Das Forschungslabor 360 Netlab berichtete über die Entdeckung neuer schadhafter Software für Linux, die den Codenamen RotaJakiro trägt und ein Backdoor-System enthält, das die Kontrolle über das System ermöglicht. Die schadhafte Software könnte von Angreifern nach der Ausnutzung ungepatchter Schwachstellen im System oder durch das Knacken unsicherer Passwörter installiert worden sein.
Das Backdoor wurde während einer Analyse des verdächtigen Datenverkehrs eines der Systemprozesse entdeckt, die bei der Untersuchung der Botnet-Struktur verwendet wurden, die für DDoS-Angriffe genutzt wird. Zuvor war RotaJakiro über einen Zeitraum von drei Jahren unentdeckt geblieben; insbesondere datieren die ersten Überprüfungsversuche von Dateien mit MD5-Hashes, die mit der entdeckten schadhaften Software übereinstimmen, auf Mai 2018.
Zu den Besonderheiten von RotaJakiro gehört die Verwendung verschiedener Tarntechniken beim Start mit privilegierten und root-Rechten. Um seine Präsenz zu verbergen, verwendete das Backdoor die Prozessnamen systemd-daemon, session-dbus und gvfsd-helper, die, angesichts der Überfüllung moderner Linux-Distributionen mit verschiedenen Systemprozessen, auf den ersten Blick legitim wirkten und keinen Verdacht erregten.

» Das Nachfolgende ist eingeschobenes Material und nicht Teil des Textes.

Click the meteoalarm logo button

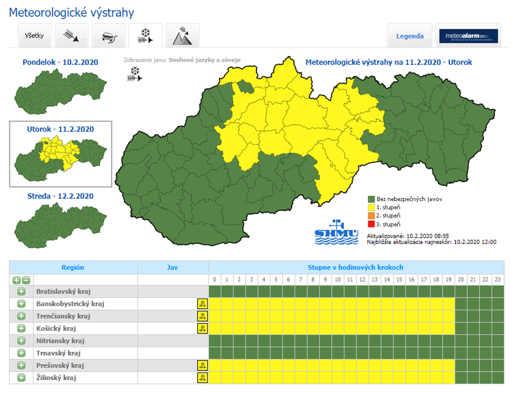[467, 36]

Beim Start mit root-Rechten wurden Skripte erstellt, um die schadhafte Software zu aktivieren: /etc/init/systemd-agent.conf und /lib/systemd/system/sys-temd-agent.service, während die schadhafte ausführbare Datei als /bin/systemd/systemd-daemon und /usr/lib/systemd/systemd-daemon abgelegt wurde (die Funktionalität wurde in zwei Dateien dupliziert). Wenn sie mit den Rechten eines normalen Benutzers ausgeführt wurde, wurde die Autostart-Datei $HOME/.config/autostart/gnomehelper.desktop verwendet und Änderungen an .bashrc vorgenommen, während die ausführbare Datei als $HOME/.gvfsd/.profile/gvfsd-helper und $HOME/.dbus/sessions/session-dbus gespeichert wurde. Beide ausführbaren Dateien wurden gleichzeitig gestartet, wobei jede die andere überwachte und sie im Falle des Abbruchs wiederherstellte.

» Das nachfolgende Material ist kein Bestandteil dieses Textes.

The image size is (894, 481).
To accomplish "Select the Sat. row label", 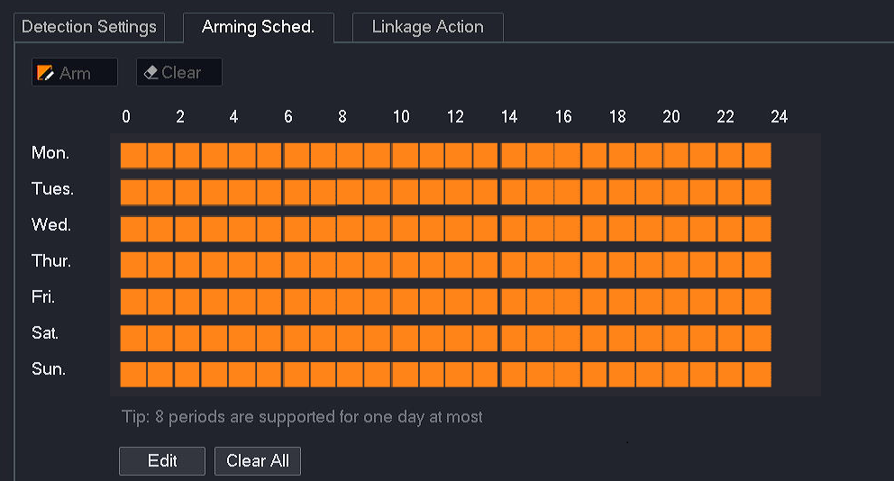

Um die Ergebnisse seiner Aktivitäten zu verbergen, verwendete das Backdoor mehrere Verschlüsselungsalgorithmen; zum Beispiel wurde für die Verschlüsselung seiner Ressourcen AES eingesetzt, während zur Verbergung des Kommunikationskanals mit dem Controller Server eine Kombination aus AES, XOR und ROTATE in Verbindung mit der Komprimierung durch ZLIB angewendet wurde.
Um Steuerbefehle zu erhalten, wandte sich die Malware an 4 Domänen über den Netzwerkport 443 (im Kommunikationskanal wurde ein proprietäres Protokoll anstelle von HTTPS und TLS verwendet). Die Domänen (cdn.mirror-codes.net, status.sublineover.net, blog.eduelects.com und news.thaprior.net) wurden 2015 registriert und bei Kiewer Deltahost gehostet. Hosting-Anbieter Im Backdoor waren 12 grundlegende Funktionen integriert, die es ermöglichten, Plugins mit erweiterten Funktionen herunterzuladen und auszuführen, Gerätedaten zu übertragen, vertrauliche Informationen abzufangen und lokale Dateien zu verwalten.